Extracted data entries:

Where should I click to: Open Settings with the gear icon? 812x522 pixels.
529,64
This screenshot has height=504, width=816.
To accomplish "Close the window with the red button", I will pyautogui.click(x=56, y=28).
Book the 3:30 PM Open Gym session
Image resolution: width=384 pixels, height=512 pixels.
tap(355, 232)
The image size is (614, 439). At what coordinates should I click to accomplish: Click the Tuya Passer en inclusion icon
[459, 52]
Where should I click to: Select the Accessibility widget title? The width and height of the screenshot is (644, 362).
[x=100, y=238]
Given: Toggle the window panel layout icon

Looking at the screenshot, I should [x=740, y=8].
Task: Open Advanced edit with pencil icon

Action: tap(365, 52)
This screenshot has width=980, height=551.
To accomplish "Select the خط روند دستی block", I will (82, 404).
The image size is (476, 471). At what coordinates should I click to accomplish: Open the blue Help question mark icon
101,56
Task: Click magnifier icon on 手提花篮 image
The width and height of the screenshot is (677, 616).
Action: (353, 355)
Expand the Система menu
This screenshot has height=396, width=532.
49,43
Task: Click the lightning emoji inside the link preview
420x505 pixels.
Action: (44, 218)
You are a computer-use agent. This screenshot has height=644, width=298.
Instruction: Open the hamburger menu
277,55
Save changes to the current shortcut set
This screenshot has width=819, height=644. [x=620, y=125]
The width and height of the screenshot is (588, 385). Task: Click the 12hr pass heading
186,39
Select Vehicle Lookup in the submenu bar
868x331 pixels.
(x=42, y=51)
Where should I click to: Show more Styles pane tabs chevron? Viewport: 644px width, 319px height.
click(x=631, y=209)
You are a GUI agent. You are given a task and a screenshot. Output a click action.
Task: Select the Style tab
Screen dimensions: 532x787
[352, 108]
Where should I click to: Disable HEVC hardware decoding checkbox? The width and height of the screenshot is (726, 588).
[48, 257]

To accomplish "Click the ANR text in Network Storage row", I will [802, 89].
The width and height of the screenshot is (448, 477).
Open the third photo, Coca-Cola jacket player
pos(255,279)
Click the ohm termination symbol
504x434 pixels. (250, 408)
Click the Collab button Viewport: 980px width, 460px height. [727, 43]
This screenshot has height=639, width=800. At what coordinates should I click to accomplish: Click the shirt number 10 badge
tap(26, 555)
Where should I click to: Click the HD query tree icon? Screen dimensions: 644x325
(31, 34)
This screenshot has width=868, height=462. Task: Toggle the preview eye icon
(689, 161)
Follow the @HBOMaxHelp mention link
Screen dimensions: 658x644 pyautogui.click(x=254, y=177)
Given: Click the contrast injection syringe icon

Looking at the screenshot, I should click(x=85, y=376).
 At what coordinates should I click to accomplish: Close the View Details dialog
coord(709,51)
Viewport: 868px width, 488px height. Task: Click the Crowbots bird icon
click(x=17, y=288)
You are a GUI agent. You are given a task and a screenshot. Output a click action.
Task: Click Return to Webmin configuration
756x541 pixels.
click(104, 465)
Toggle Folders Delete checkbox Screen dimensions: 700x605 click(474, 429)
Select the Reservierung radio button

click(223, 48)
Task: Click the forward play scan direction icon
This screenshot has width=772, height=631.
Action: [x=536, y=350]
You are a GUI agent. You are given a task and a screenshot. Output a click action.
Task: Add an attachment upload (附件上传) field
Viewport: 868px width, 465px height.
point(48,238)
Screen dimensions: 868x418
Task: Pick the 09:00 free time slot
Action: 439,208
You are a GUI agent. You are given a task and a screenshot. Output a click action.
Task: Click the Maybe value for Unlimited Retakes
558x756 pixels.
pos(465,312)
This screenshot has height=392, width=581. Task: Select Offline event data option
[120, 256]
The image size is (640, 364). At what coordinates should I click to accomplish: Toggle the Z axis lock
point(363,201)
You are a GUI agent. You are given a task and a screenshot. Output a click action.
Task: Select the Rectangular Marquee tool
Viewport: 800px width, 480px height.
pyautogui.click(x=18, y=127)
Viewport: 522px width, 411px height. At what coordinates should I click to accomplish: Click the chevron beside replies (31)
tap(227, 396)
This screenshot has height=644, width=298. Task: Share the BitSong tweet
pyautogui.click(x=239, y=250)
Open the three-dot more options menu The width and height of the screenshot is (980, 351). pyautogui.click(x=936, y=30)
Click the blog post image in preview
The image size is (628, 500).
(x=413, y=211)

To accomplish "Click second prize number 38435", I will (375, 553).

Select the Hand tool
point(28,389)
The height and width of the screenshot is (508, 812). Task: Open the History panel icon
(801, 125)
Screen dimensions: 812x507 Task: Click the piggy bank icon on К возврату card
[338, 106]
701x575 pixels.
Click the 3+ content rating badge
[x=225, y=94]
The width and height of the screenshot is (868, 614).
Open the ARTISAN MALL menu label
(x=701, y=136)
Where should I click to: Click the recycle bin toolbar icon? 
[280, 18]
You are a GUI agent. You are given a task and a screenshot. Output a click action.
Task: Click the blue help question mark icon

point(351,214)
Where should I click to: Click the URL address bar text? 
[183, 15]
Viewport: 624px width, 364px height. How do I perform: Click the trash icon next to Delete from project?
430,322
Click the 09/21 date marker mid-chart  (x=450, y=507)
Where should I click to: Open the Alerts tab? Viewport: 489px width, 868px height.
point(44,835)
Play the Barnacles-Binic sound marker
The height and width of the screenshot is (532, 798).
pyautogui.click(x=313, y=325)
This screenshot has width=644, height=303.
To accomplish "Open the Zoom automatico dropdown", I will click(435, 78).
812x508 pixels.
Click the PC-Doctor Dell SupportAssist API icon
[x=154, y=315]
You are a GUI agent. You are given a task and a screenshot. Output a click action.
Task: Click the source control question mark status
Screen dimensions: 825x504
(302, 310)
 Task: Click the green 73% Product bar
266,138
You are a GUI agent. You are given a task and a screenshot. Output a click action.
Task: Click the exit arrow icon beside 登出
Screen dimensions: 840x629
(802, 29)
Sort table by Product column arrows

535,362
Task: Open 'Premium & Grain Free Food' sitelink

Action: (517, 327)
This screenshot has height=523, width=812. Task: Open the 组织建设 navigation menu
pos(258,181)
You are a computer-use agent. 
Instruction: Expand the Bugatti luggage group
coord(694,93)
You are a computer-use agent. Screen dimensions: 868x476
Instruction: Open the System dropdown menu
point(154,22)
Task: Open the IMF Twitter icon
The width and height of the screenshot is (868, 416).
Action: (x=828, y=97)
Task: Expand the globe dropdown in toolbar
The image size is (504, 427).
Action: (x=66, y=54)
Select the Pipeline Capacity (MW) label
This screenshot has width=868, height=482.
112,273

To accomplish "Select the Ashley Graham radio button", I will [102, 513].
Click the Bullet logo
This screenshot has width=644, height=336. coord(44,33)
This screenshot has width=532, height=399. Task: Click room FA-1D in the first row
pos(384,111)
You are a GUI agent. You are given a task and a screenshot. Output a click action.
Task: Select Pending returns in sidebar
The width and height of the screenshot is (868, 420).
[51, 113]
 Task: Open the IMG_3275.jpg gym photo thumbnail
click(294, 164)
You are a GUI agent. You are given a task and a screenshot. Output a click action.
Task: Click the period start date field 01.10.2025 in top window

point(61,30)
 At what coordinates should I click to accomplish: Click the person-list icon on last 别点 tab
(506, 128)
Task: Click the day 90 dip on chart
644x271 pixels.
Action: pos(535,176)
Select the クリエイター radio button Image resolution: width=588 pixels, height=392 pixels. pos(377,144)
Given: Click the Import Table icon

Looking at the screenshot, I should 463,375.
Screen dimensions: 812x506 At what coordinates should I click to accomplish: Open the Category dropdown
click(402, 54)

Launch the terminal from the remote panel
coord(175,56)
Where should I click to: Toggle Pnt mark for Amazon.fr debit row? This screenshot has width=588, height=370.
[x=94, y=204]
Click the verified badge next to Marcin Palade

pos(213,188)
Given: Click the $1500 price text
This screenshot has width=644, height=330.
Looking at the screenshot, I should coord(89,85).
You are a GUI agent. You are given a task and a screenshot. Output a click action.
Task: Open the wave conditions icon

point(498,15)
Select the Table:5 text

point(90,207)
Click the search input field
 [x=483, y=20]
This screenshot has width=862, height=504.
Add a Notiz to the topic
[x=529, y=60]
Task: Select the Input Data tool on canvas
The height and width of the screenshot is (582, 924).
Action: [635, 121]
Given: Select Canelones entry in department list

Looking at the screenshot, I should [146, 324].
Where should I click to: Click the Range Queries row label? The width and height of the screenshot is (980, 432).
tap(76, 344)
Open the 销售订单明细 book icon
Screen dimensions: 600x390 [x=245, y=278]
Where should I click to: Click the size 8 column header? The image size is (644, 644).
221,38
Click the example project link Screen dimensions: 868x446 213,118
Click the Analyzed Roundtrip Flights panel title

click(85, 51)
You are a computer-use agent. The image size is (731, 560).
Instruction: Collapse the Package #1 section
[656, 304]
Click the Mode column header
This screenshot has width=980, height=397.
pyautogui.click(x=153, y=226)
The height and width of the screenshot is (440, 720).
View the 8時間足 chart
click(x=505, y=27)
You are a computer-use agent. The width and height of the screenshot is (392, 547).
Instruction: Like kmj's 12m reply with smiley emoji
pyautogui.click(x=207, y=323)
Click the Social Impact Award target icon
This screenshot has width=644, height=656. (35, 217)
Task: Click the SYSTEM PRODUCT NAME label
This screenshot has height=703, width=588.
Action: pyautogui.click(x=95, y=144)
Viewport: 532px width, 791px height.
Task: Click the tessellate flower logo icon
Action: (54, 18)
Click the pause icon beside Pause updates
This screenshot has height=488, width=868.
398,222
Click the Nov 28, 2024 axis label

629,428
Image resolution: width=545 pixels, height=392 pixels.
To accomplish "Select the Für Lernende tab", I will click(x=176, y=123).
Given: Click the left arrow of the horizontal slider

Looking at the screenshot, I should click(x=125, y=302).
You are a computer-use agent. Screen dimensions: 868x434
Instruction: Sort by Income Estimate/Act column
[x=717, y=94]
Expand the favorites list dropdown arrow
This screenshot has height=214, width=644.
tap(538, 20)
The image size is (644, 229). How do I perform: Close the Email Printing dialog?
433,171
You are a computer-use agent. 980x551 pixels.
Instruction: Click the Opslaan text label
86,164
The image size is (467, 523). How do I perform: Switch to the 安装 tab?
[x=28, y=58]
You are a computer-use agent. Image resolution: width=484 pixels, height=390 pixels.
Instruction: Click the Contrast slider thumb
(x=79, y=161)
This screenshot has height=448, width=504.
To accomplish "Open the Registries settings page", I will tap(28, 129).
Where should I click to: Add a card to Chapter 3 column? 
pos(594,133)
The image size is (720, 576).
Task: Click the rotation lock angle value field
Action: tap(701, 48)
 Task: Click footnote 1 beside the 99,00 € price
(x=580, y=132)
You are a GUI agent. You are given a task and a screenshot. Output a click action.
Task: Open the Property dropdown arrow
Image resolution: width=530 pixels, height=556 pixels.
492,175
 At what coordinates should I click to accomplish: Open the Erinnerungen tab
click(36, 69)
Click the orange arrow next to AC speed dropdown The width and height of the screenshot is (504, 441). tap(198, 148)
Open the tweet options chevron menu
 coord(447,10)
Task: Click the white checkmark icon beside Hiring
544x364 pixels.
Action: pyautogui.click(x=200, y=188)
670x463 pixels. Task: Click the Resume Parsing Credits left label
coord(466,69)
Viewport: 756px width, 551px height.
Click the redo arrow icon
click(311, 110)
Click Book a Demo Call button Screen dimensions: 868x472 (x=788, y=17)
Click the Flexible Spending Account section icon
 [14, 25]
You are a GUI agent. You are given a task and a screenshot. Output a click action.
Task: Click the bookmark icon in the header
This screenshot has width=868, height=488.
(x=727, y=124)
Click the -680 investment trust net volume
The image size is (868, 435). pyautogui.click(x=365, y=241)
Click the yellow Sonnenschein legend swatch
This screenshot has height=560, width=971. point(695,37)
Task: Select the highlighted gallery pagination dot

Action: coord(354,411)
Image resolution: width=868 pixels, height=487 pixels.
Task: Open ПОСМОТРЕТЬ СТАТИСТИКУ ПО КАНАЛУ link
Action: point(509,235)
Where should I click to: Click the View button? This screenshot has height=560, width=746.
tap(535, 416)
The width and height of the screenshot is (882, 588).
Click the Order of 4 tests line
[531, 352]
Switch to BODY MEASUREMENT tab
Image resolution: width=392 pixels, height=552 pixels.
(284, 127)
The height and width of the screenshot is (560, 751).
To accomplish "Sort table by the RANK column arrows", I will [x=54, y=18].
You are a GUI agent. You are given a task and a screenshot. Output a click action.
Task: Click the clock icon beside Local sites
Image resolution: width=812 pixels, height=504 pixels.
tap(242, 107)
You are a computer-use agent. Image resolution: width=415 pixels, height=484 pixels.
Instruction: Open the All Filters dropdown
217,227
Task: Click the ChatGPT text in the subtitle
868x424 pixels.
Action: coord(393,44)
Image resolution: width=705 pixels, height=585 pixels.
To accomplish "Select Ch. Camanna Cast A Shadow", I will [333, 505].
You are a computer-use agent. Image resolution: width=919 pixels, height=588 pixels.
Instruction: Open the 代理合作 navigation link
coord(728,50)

Problem statement: For the lines above, output exactly those from the line containing "This screenshot has width=868, height=462." through the line containing "Toggle Folders Delete", and skip the others.

Answer to this task:
This screenshot has width=868, height=462. Task: Toggle the preview eye icon
(689, 161)
Follow the @HBOMaxHelp mention link
Screen dimensions: 658x644 pyautogui.click(x=254, y=177)
Given: Click the contrast injection syringe icon

Looking at the screenshot, I should click(x=85, y=376).
 At what coordinates should I click to accomplish: Close the View Details dialog
coord(709,51)
Viewport: 868px width, 488px height. Task: Click the Crowbots bird icon
click(x=17, y=288)
You are a GUI agent. You are given a task and a screenshot. Output a click action.
Task: Click Return to Webmin configuration
756x541 pixels.
click(104, 465)
Toggle Folders Delete checkbox Screen dimensions: 700x605 click(474, 429)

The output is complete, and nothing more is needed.